Em cima do muro


“O diabo desta vida é que entre cem caminhos temos que escolher apenas um, e viver com a nostalgia dos outros noventa e nove.” (Fernado Sabino)

Não dá para viver em cima do muro! Ninguém vive de fato em cima do muro! Por vezes, temporariamente, subir no muro, observar os dois lados até decidir em qual lado ficar, faz parte da vida. De cima do muro se tem uma posição privilegiada para ver e analisar tudo ao derredor, mas até quando? É preciso caminhar, tomar posição, escolher a direção em que se vai, ainda que essa direção seja pelo caminho do meio. Não, o caminho do meio não equivale ao estar em cima do muro. São propostas diferentes! O caminho do meio é de movimento em direção ao equilíbrio, a sensatez, a justiça… é uma escolha consciente e uma tomada de posição. Já permanecer em cima do muro é se negar a caminhar mesmo que o caminho esteja cheio de ciladas e armadilhas ou cheio de prêmios. Estar em cima do muro é eleger a inércia como escolha de vida, a apatia como opção e a covardia como postura diante do mundo. Uns vão pela direita, outros pela esquerda, mas o que fica em cima do muro nunca chegará a lugar nenhum.

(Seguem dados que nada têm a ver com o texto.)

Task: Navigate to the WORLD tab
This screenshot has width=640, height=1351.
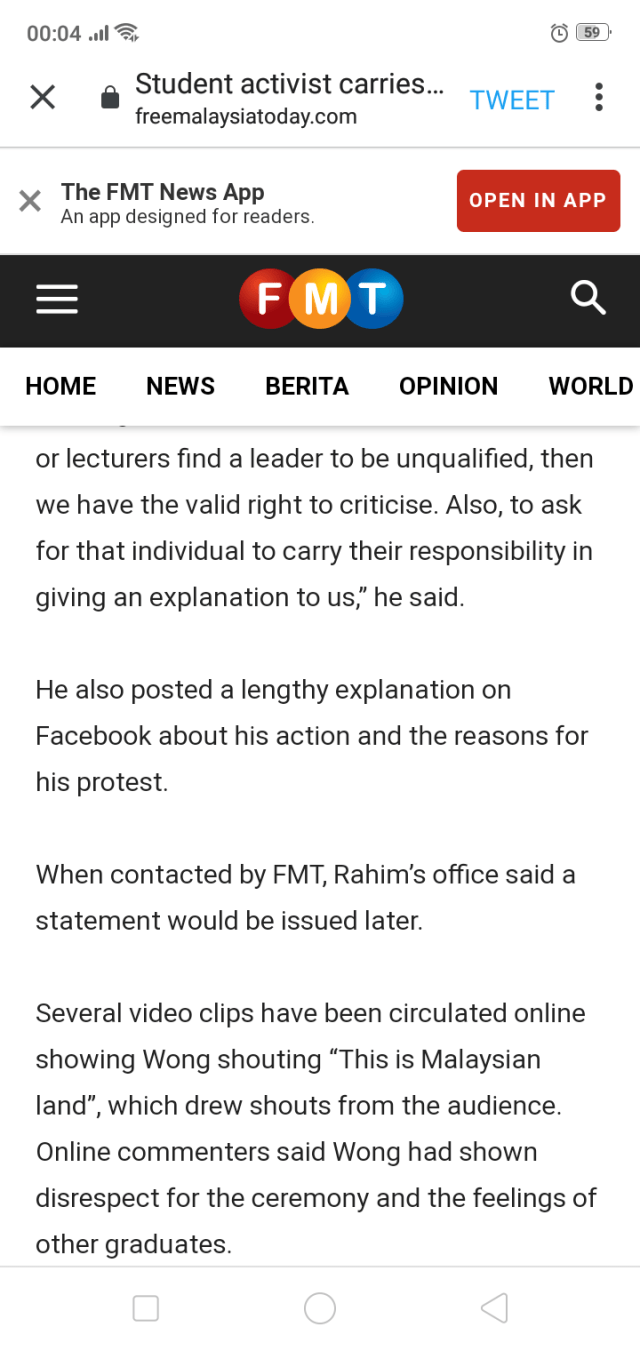Action: [x=590, y=386]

Em um mundo cada vez mais “polarizado”, como humanos que somos, (e não estamos por causa disso acima do “bem e do mal”) em certos momentos somos obrigados a fazer escolhas. Em certas horas, é preciso definir bem as nossas opiniões e essas devem condizer com nossas atitudes. Questões humanas, sejam elas tabus, ideologias, crenças, gostos… ensejam posições. É importante ter uma opinião formada sobre assuntos em pauta, ainda que essas opiniões mudem com o tempo (o que também é extremamente importante). Não dá mais para viver com medo de se expressar, ainda que o que se expressa não é unanimidade. Não dá mais para se acovardar diante de um mundo que cobra posições, quando se tem uma resposta sensata, equilibrada e que não tinha sido vista por um outro ângulo. É preciso coragem para assumir suas escolhas, sejam elas equivocadas ou não. Ficar em cima do muro com medo de ser mal visto, mal interpretado, é covardia. Ainda que se engane, ainda que esteja errado, é tomando posição que se terá a maior chance de conhecer e saber que a escolha feita foi equivocada. Um tempo em cima do muro é necessário, como foi dito, para refletir, analisar, medir a distância, observar os fluxos, apontar a direção, olhar todos os ângulos, mas esse tempo tem que acabar para que na inércia não se venha passar pela vida como um covarde. E depois de escolher, é preciso aprender a viver com as consequências da escolha feita, sem terceirizar culpas e sem criar desculpas.